A fundraiser on GoFundMe’s website is raising money to pay for penalties levied against Trump in a New York civil fraud case.

On Feb. 16, a New York state judge ruled that former President Donald Trump has to pay $355 million after a state civil fraud case determined Trump lied about his wealth in his business transactions.

A couple named Elena and Grant Cardone created a $355 million GoFundMe fundraiser intending to pay for Trump’s penalty. Several people replied to Grant Cardone’s X post promoting the fundraiser with claims that the fundraiser violates GoFundMe’s rules.

THE QUESTION

Does a $355 million fundraiser to pay for Trump’s civil penalty violate GoFundMe’s rules?

THE SOURCES

THE ANSWER

This is false.

No, a $355 million fundraiser to pay for Trump’s civil penalty does not violate GoFundMe’s rules.

WHAT WE FOUND

On Feb. 16, after Judge Arthur Engoron ruled that former President Donald Trump would have to pay $355 million in penalties for lying about his wealth in business transactions, a Florida couple named Elena and Grant Cardone launched a GoFundMe a fundraiser called “Stand with Trump; Fund the $355M Unjust Judgment.”

The fundraiser’s description does not explain how the donations would get to Trump or otherwise pay for his penalties. As of Feb. 20, 2024, the fundraiser has raised over $700,000.

GoFundMe is a popular crowdfunding website which has rules for which fundraisers are allowed and how they have to be run. 

Those rules, listed on the website’s terms of service page, tell fundraisers not to use GoFundMe to raise money for “the legal defense of alleged financial and violent crimes.” 

This is the same rule people on X referenced when claiming the fundraiser violated the website’s rules.

However, that rule wouldn't apply to this fundraiser. That’s because the fundraiser is for a civil suit, not a criminal case, and because it’s raising money to pay a penalty, not a legal defense.

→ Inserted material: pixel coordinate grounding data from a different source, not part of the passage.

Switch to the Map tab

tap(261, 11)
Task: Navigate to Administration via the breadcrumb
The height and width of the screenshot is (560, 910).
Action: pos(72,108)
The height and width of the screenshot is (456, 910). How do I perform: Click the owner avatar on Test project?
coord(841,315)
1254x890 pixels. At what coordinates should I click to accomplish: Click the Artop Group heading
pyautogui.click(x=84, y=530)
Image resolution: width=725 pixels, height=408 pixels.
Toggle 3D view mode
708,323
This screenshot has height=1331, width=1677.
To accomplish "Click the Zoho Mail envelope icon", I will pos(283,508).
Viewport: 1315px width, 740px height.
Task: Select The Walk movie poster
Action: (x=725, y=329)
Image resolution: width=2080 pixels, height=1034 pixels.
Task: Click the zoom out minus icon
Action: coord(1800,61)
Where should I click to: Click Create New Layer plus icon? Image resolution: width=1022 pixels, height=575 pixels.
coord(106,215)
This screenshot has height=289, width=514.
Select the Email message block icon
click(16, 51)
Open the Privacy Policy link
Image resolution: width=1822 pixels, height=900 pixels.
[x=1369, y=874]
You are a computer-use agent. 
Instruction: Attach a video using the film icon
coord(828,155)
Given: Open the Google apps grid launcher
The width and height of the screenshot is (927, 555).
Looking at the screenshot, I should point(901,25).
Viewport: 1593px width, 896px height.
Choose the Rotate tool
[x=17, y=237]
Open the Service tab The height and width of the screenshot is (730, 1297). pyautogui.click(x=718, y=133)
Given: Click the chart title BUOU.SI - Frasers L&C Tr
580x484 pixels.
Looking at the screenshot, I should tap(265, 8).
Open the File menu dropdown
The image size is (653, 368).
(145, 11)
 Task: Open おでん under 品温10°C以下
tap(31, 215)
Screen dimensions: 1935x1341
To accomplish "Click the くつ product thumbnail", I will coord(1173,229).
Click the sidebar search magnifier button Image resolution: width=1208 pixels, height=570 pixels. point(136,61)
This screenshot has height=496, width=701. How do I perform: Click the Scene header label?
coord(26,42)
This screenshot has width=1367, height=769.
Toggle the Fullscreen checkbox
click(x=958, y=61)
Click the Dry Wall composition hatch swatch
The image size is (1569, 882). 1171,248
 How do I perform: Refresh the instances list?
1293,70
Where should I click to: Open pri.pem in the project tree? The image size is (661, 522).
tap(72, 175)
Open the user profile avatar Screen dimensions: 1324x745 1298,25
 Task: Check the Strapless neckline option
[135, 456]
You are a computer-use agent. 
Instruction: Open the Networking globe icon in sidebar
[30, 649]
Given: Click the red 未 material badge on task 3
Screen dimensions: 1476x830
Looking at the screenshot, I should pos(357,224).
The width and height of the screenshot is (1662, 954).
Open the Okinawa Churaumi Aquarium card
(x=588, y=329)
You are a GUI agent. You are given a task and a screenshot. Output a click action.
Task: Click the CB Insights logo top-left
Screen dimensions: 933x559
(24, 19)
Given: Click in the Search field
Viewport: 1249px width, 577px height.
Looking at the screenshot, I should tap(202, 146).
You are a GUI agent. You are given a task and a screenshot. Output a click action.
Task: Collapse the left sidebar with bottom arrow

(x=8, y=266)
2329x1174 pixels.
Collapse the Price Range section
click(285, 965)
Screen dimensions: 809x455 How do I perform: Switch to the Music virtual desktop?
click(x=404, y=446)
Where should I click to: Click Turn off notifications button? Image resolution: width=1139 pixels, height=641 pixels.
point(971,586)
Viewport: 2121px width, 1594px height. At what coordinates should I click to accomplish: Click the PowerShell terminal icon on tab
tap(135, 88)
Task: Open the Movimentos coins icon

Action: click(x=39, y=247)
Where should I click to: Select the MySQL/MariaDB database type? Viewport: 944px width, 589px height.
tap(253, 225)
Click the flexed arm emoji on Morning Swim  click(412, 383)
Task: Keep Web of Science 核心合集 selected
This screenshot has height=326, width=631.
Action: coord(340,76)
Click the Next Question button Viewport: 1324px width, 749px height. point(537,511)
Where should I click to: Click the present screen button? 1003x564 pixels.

According to court documents, the initial complaint that prompted the New York trial and eventual ruling was a civil action.

Civil cases don’t attempt to determine the innocence or guilt of an offender, according to the National Center for Victims of Crime. Instead, civil cases attempt to determine whether someone is liable for the injuries sustained as a result of wrongdoing.

Engoron noted in his ruling that for civil cases like Trump’s “there is no need to prove the charge beyond a reasonable doubt.” Instead, the judge approached the case with the same evidence standard as in all civil cases: a preponderance of the evidence.

The judge’s decision ends with orders detailing how much money Trump and other defendants are liable for. This is the fine they are being punished with after the resolution of the legal case.

So the fundraiser isn’t attempting to pay $355 million in legal fees. It’s attempting to pay $355 million in fines.

Jalen Drummond, GoFundMe’s director of public affairs, told VERIFY that “this fundraiser is currently within our terms of service.”